I've been in my new apartment for two months, and I am almost completely unpacked. Almost.

I have hardly touched my craft room. My craft library is unpacked and organized on the bookcases and I set up the craft table, but it is covered with various boxes, supplies and things that haven't found a home yet. The twelve 56-gallon plastic tote boxes are stacked against my bedroom wall along with piles of quilt batting. There is a tower of cardboard boxes with more craft supplies leaning precariously in one corner. Other random items are piled around or stuffed in corners.

I try to justify this by saying that I've been REALLY busy since I moved in and just haven't had time.

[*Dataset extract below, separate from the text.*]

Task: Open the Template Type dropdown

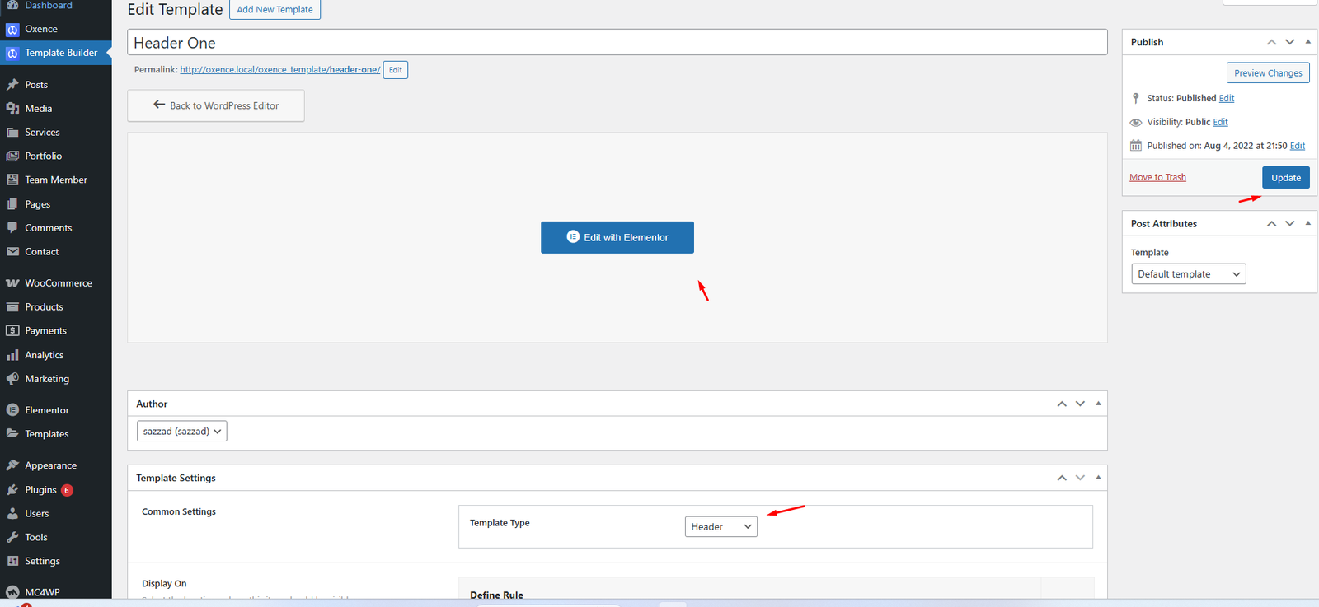Action: 721,527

I've convinced myself "Even if the craft room was unpacked, I don't have time to craft anyway so why make it a priority?"

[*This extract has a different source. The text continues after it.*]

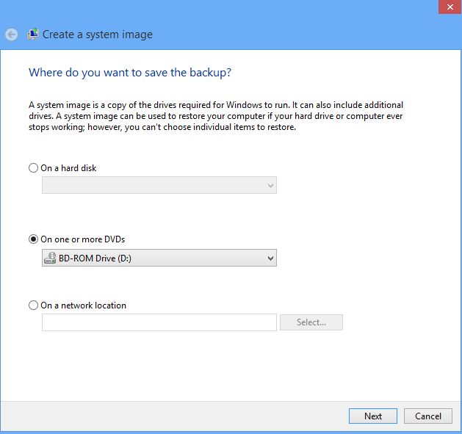Enable the On a network location radio button
The height and width of the screenshot is (434, 462).
point(33,305)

Dad spent Sunday night and, as we sat at the dining room table eating dinner, I saw my sad little craft area over his shoulder. And that's exactly how I felt looking at it: sad. Crafting, or creating, is so deeply a part of who I am that it made me sad to realize that I've neglected it. I want to be able to spend a few hours a week working on a project, even if it's only a half hour a night. I want to walk past a somewhat-orderly project and feel the joy and anticipation of working on it again instead of feeling anxious and unfulfilled looking at the fabric refugees lurking in piles.

Time certainly has been an issue, but I don't think it is the biggest roadblock. I think I'm afraid of starting a new project because it will be the first time I won't have Mom as a resource. I won't be able to call her up and ask questions or send her pictures of the finished project. It's ironic, really: continuing to create is a way that I can honor her memory, but it's the memories of all the projects we've shared that is blocking me from creating. I miss her more everyday but am still hesitant to return to the activities that will make me feel closer to her.

So I decided to make my craft room a priority. Even though I was tired to the bone yesterday, I organized the plastic totes and started finding a home for all the flotsam on the craft table. If I can just get my supplies unpacked and the room set up, I won't have that hurdle preventing me from getting to work. I have several projects in mind and am going to make a list of things I want to make this year. For starters, Dad just became a great-grandpa again, so there is a baby blanket needing to be made.